Ireland is about to head towards Tesco Law. Turns out that Tesco is in Ireland also, so that helps. Last Friday (25 November) I spoke at a conference at University College Dublin on Regulating the Legal Profession.
Ireland has introduced its own Legal Services Regulation Bill (PDF of Bill here) which is based on a report by the Irish Competition Authority published in 2006. The first sentences of the executive summary are trenchant
The Competition Authority has concluded that the legal profession is in need of substantial reform. The profession is permeated with unnecessary and disproportionate restrictions on competition which should be removed so that consumers can benefit from greater competition in legal services.That these changes are occurring is testament to the intensity of the financial crisis in Ireland. Among the many changes required by the IMF, the ECB, and the EU (the Troika) in exchange for a rescue package was
To increase growth in the domestic services sector
Government will introduce legislative changes to remove restrictions to trade and competition in sheltered sectors including:
- the legal profession, establishing an independent regulator for the profession and implementing the recommendations of the Legal Costs Working Group and outstanding Competition Authority recommendations to reduce legal costs.One journalist at the conference joked that "You should never waste a good crisis if you want to get something changed." The Irish government was given slightly less than a year to introduce these changes. The Irish legal profession had been successful before at fighting off change until now.

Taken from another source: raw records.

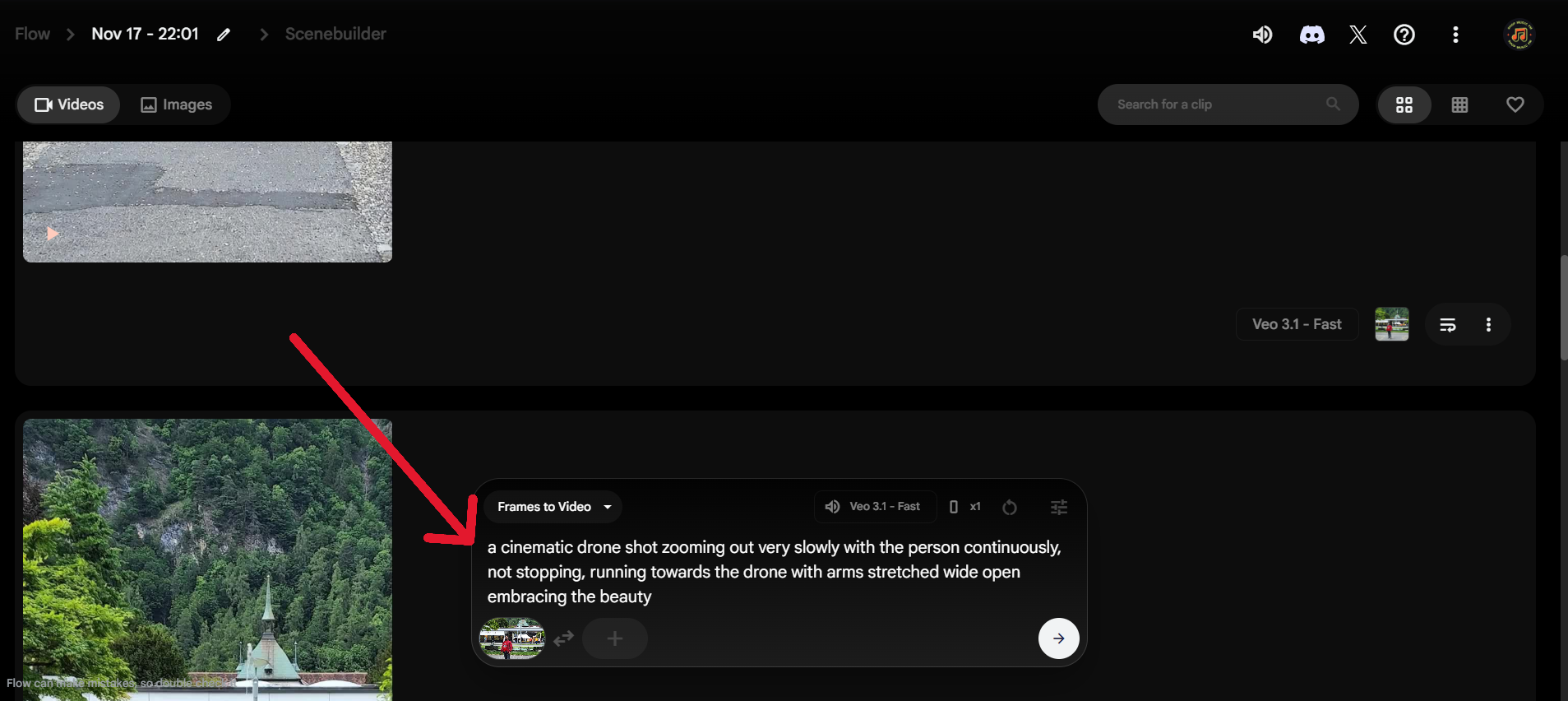Open the X social media icon
This screenshot has height=701, width=1568.
(1358, 35)
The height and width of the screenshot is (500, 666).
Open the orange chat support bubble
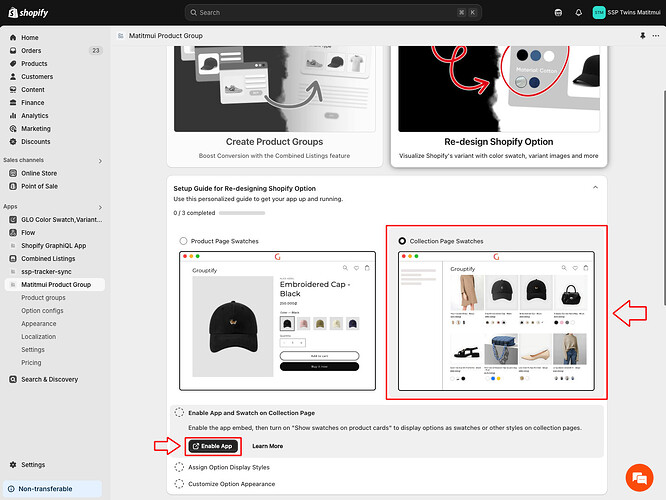pyautogui.click(x=636, y=475)
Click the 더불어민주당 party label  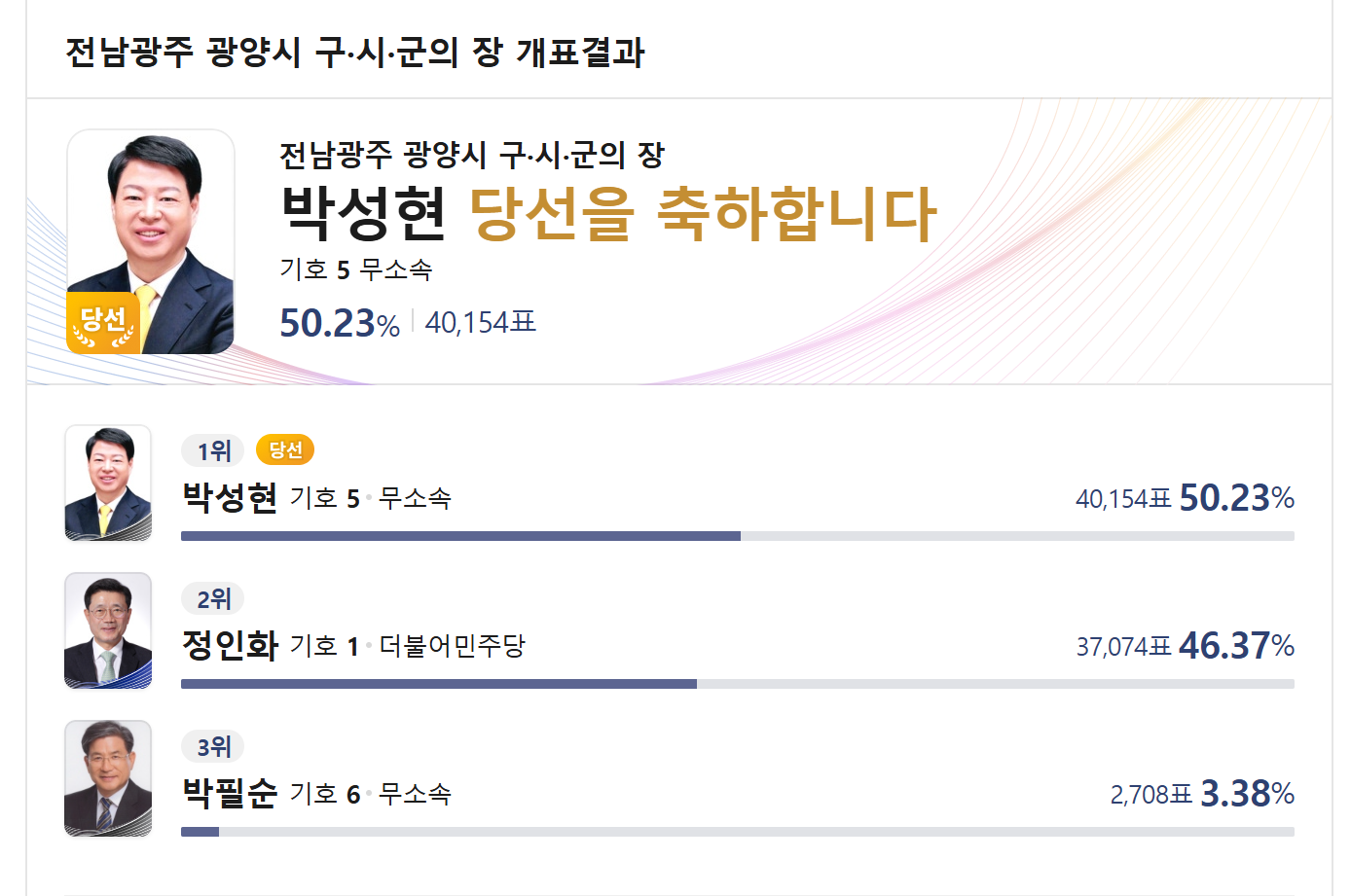[453, 646]
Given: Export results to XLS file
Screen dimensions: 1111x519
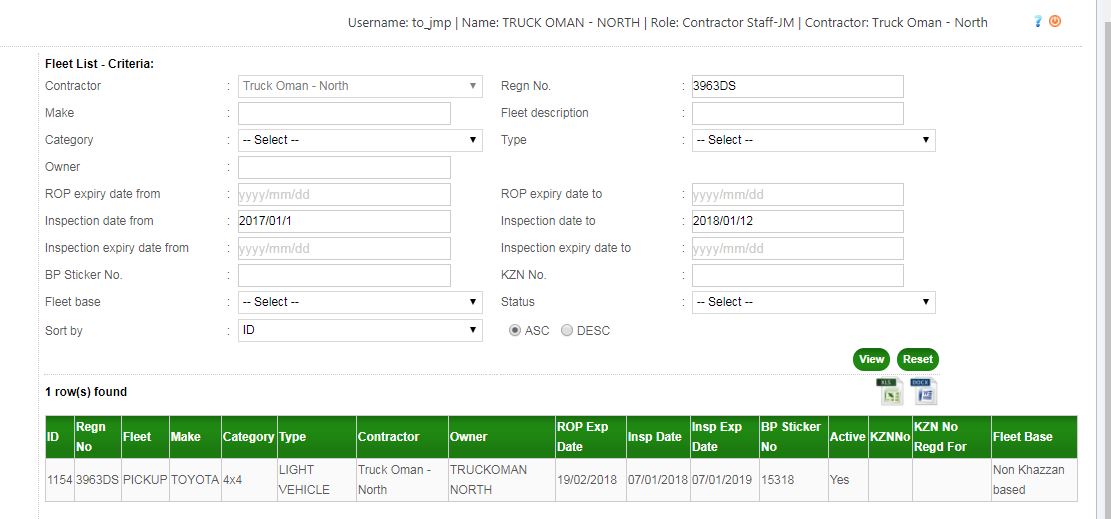Looking at the screenshot, I should (889, 392).
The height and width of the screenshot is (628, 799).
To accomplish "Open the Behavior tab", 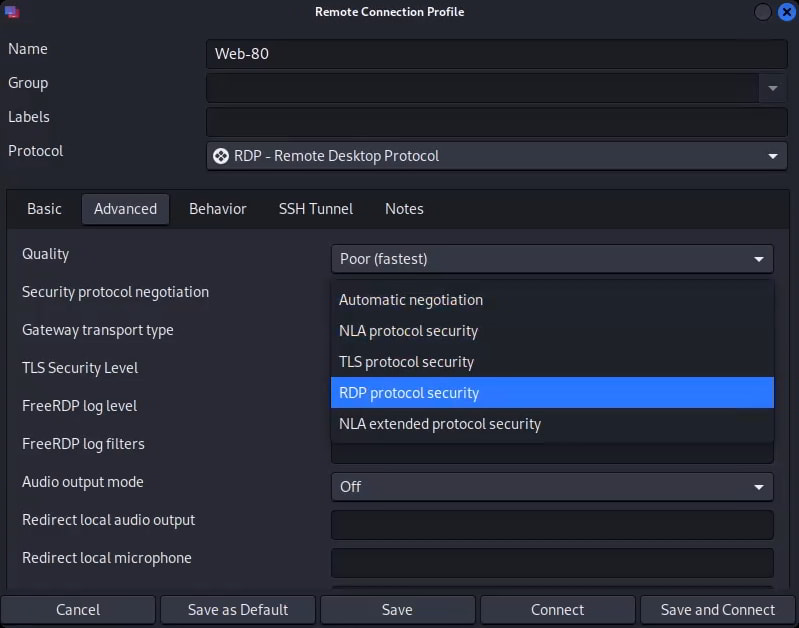I will point(217,209).
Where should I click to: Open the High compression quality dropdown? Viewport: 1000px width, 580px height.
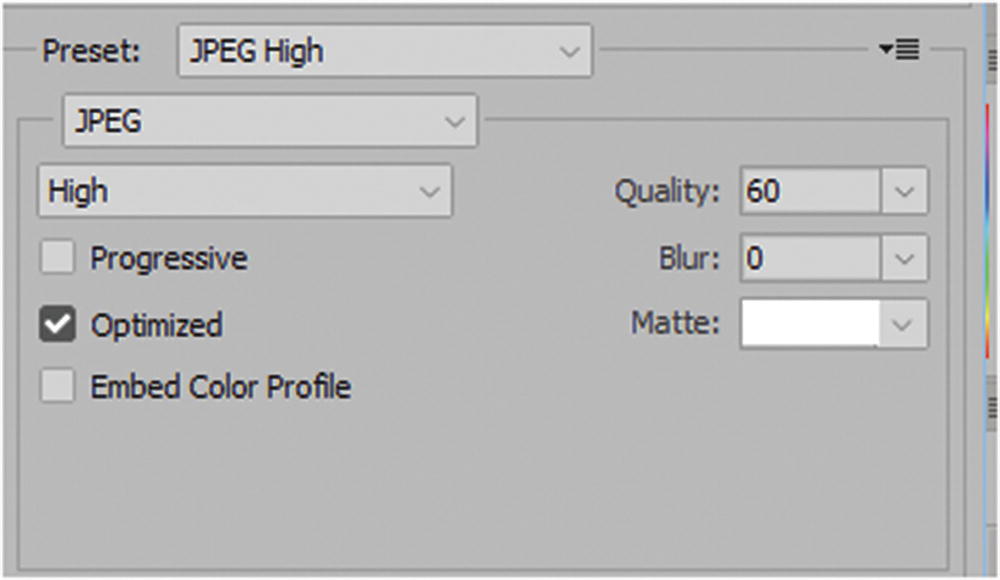pos(245,191)
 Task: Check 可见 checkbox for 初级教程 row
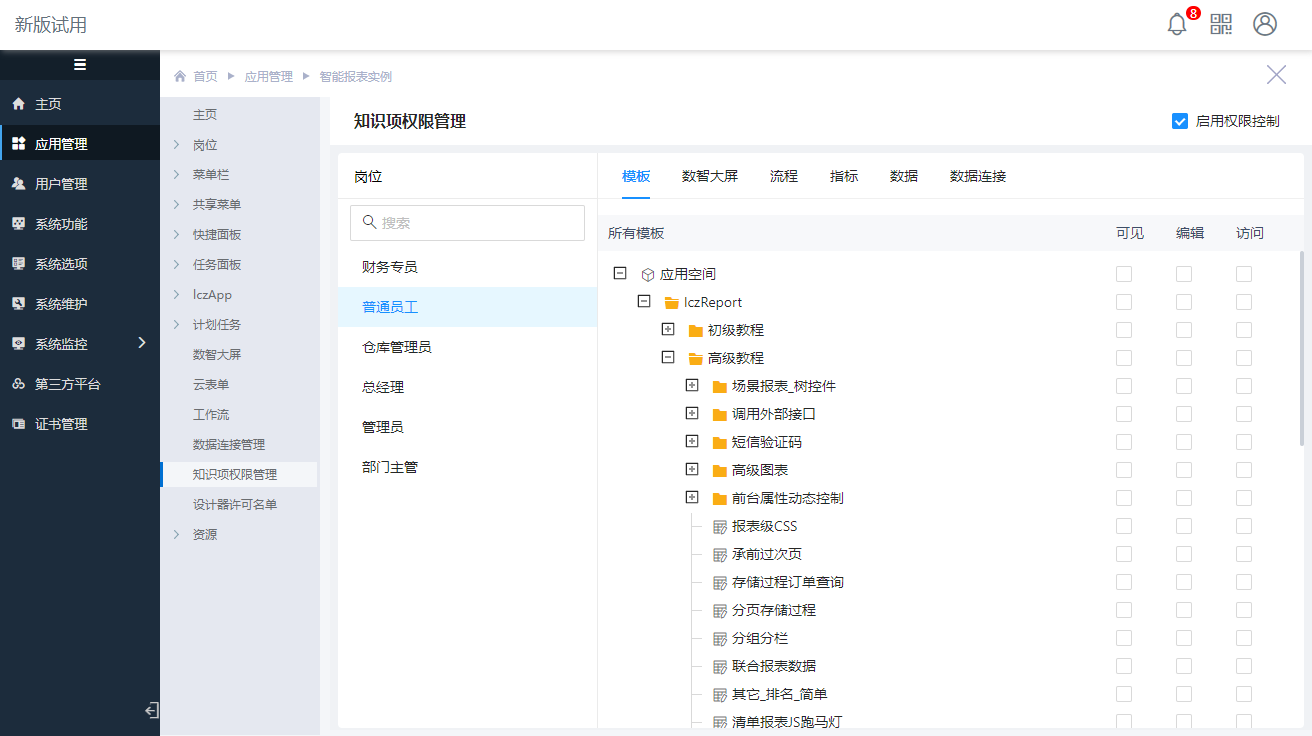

The conference, organized by Colin Scott, Dean of UCD Law School, attempted to bridge the divide between regulators and practitioners and academics so that a useful conversation might flow. Something flowed at least.
For Julian Webb (who spoke on the Legal Education and Training Review) and myself it was like looking back through a time tunnel to five years ago in the UK when the legal profession was so defensive about the changes being introduced by the Legal Services Act 2007.
The Irish bill essentially proposes the same things that the British have done--separate and external regulator, separating representative and regulatory elements of professional legal bodies, reformed legal training, more open and unrestricted access to lawyers' services either through firms or ABS, and external complaints procedures.
The practitioner speakers at the conference saw these proposals as threats to the integrity and independence of the legal profession. They desire to kill the bill. That isn't going to happen. If they want to pick a fight that they have some chance of coming out of alive then it will be in the negotiations over the details of regulation after the legislation is passed. They know this but still feel as if they must go through the motions. It's a waste of political capital.
I feel we've started a dialogue of sorts. This was helped by trying to put the Irish experience in a less parochial context. Lynn Mather of Buffalo gave a keynote speech on lawyers, the market and the state which theorized some the issues that legal professions face. I placed the regulatory push into its global context. And Colin Scott distinguished meta-regulation from mega-regulation which you can get an idea of from his inaugural lecture, Regulating Everything.
From both economics and sociological perspectives there is no doubt that these changes will occur. More conferences and workshops will be needed to develop the conversations.